DESCRIPTION OF THE TASK -
Retype the full listing without altering anything.

DATA TO EXAMINE -
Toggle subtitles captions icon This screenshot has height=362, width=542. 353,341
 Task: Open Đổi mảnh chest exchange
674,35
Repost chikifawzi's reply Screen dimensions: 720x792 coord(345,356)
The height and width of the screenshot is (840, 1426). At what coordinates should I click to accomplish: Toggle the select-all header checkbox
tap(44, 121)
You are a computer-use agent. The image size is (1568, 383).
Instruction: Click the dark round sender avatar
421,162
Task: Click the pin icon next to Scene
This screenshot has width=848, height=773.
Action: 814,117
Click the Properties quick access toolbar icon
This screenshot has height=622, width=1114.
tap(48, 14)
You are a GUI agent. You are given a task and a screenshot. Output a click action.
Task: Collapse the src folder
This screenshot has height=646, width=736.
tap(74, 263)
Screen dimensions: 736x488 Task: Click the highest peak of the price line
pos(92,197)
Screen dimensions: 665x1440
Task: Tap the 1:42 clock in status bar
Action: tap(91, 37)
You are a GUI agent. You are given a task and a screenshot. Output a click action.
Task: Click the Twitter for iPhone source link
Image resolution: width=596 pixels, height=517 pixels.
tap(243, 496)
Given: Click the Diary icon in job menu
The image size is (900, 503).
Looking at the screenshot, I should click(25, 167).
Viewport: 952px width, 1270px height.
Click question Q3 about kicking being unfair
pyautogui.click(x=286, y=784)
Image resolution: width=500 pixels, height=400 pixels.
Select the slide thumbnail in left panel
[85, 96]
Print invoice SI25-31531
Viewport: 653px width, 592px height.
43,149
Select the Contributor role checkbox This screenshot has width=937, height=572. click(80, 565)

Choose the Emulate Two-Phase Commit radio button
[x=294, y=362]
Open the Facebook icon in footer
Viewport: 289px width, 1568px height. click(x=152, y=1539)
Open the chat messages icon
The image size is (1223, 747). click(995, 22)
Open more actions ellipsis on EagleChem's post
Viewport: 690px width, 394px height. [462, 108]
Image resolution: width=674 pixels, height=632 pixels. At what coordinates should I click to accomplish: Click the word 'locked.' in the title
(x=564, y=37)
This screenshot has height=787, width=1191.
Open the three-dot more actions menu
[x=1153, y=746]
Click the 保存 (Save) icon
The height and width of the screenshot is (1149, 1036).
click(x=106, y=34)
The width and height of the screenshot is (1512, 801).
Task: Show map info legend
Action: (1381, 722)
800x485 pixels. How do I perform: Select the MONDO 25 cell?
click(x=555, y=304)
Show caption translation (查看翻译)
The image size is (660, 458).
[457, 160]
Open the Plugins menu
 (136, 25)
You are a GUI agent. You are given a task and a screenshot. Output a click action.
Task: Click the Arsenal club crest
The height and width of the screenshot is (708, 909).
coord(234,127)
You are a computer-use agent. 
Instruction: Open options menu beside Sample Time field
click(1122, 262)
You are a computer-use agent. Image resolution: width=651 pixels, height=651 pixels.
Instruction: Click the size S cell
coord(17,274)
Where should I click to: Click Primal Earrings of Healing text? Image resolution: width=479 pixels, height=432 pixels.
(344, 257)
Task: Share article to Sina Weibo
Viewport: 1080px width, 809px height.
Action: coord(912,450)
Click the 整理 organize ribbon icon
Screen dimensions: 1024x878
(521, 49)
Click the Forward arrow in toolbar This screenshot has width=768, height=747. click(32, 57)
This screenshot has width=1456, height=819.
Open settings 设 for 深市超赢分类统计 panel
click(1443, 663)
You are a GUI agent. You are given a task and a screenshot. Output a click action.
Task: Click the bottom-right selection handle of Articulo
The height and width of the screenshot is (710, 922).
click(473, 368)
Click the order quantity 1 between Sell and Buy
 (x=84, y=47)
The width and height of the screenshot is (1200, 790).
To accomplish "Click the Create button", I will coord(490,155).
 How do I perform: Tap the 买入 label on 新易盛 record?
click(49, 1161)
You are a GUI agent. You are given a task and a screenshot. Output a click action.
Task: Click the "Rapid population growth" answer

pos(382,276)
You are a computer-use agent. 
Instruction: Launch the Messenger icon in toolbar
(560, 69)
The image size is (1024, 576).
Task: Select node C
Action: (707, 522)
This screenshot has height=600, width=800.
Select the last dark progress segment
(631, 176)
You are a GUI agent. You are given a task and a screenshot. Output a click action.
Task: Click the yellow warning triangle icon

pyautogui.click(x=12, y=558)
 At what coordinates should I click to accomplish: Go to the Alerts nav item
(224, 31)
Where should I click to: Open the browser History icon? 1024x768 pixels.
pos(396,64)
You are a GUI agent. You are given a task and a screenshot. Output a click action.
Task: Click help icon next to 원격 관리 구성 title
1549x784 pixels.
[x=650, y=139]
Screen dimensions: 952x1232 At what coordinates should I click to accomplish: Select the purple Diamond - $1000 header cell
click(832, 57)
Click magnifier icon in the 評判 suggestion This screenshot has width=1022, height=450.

SOLUTION TO THIS EXERCISE -
Toggle subtitles captions icon This screenshot has height=362, width=542. 353,341
 Task: Open Đổi mảnh chest exchange
674,35
Repost chikifawzi's reply Screen dimensions: 720x792 coord(345,356)
The height and width of the screenshot is (840, 1426). At what coordinates should I click to accomplish: Toggle the select-all header checkbox
tap(44, 121)
You are a computer-use agent. The image size is (1568, 383).
Instruction: Click the dark round sender avatar
421,162
Task: Click the pin icon next to Scene
This screenshot has width=848, height=773.
Action: 814,117
Click the Properties quick access toolbar icon
This screenshot has height=622, width=1114.
tap(48, 14)
You are a GUI agent. You are given a task and a screenshot. Output a click action.
Task: Collapse the src folder
This screenshot has height=646, width=736.
tap(74, 263)
Screen dimensions: 736x488 Task: Click the highest peak of the price line
pos(92,197)
Screen dimensions: 665x1440
Task: Tap the 1:42 clock in status bar
Action: tap(91, 37)
You are a GUI agent. You are given a task and a screenshot. Output a click action.
Task: Click the Twitter for iPhone source link
Image resolution: width=596 pixels, height=517 pixels.
tap(243, 496)
Given: Click the Diary icon in job menu
The image size is (900, 503).
Looking at the screenshot, I should click(25, 167).
Viewport: 952px width, 1270px height.
Click question Q3 about kicking being unfair
pyautogui.click(x=286, y=784)
Image resolution: width=500 pixels, height=400 pixels.
Select the slide thumbnail in left panel
[85, 96]
Print invoice SI25-31531
Viewport: 653px width, 592px height.
43,149
Select the Contributor role checkbox This screenshot has width=937, height=572. click(80, 565)

Choose the Emulate Two-Phase Commit radio button
[x=294, y=362]
Open the Facebook icon in footer
Viewport: 289px width, 1568px height. click(x=152, y=1539)
Open the chat messages icon
The image size is (1223, 747). click(995, 22)
Open more actions ellipsis on EagleChem's post
Viewport: 690px width, 394px height. [462, 108]
Image resolution: width=674 pixels, height=632 pixels. At what coordinates should I click to accomplish: Click the word 'locked.' in the title
(x=564, y=37)
This screenshot has height=787, width=1191.
Open the three-dot more actions menu
[x=1153, y=746]
Click the 保存 (Save) icon
The height and width of the screenshot is (1149, 1036).
click(x=106, y=34)
The width and height of the screenshot is (1512, 801).
Task: Show map info legend
Action: (1381, 722)
800x485 pixels. How do I perform: Select the MONDO 25 cell?
click(x=555, y=304)
Show caption translation (查看翻译)
The image size is (660, 458).
[457, 160]
Open the Plugins menu
 (136, 25)
You are a GUI agent. You are given a task and a screenshot. Output a click action.
Task: Click the Arsenal club crest
The height and width of the screenshot is (708, 909).
coord(234,127)
You are a computer-use agent. 
Instruction: Open options menu beside Sample Time field
click(1122, 262)
You are a computer-use agent. Image resolution: width=651 pixels, height=651 pixels.
Instruction: Click the size S cell
coord(17,274)
Where should I click to: Click Primal Earrings of Healing text? Image resolution: width=479 pixels, height=432 pixels.
(344, 257)
Task: Share article to Sina Weibo
Viewport: 1080px width, 809px height.
Action: coord(912,450)
Click the 整理 organize ribbon icon
Screen dimensions: 1024x878
(521, 49)
Click the Forward arrow in toolbar This screenshot has width=768, height=747. click(32, 57)
This screenshot has width=1456, height=819.
Open settings 设 for 深市超赢分类统计 panel
click(1443, 663)
You are a GUI agent. You are given a task and a screenshot. Output a click action.
Task: Click the bottom-right selection handle of Articulo
The height and width of the screenshot is (710, 922).
click(473, 368)
Click the order quantity 1 between Sell and Buy
 (x=84, y=47)
The width and height of the screenshot is (1200, 790).
To accomplish "Click the Create button", I will coord(490,155).
 How do I perform: Tap the 买入 label on 新易盛 record?
click(49, 1161)
You are a GUI agent. You are given a task and a screenshot. Output a click action.
Task: Click the "Rapid population growth" answer

pos(382,276)
You are a computer-use agent. 
Instruction: Launch the Messenger icon in toolbar
(560, 69)
The image size is (1024, 576).
Task: Select node C
Action: (707, 522)
This screenshot has height=600, width=800.
Select the last dark progress segment
(631, 176)
You are a GUI agent. You are given a task and a screenshot. Output a click action.
Task: Click the yellow warning triangle icon

pyautogui.click(x=12, y=558)
 At what coordinates should I click to accomplish: Go to the Alerts nav item
(224, 31)
Where should I click to: Open the browser History icon? 1024x768 pixels.
pos(396,64)
You are a GUI agent. You are given a task and a screenshot. Output a click action.
Task: Click help icon next to 원격 관리 구성 title
1549x784 pixels.
[x=650, y=139]
Screen dimensions: 952x1232 At what coordinates should I click to accomplish: Select the purple Diamond - $1000 header cell
click(832, 57)
Click magnifier icon in the 評判 suggestion This screenshot has width=1022, height=450.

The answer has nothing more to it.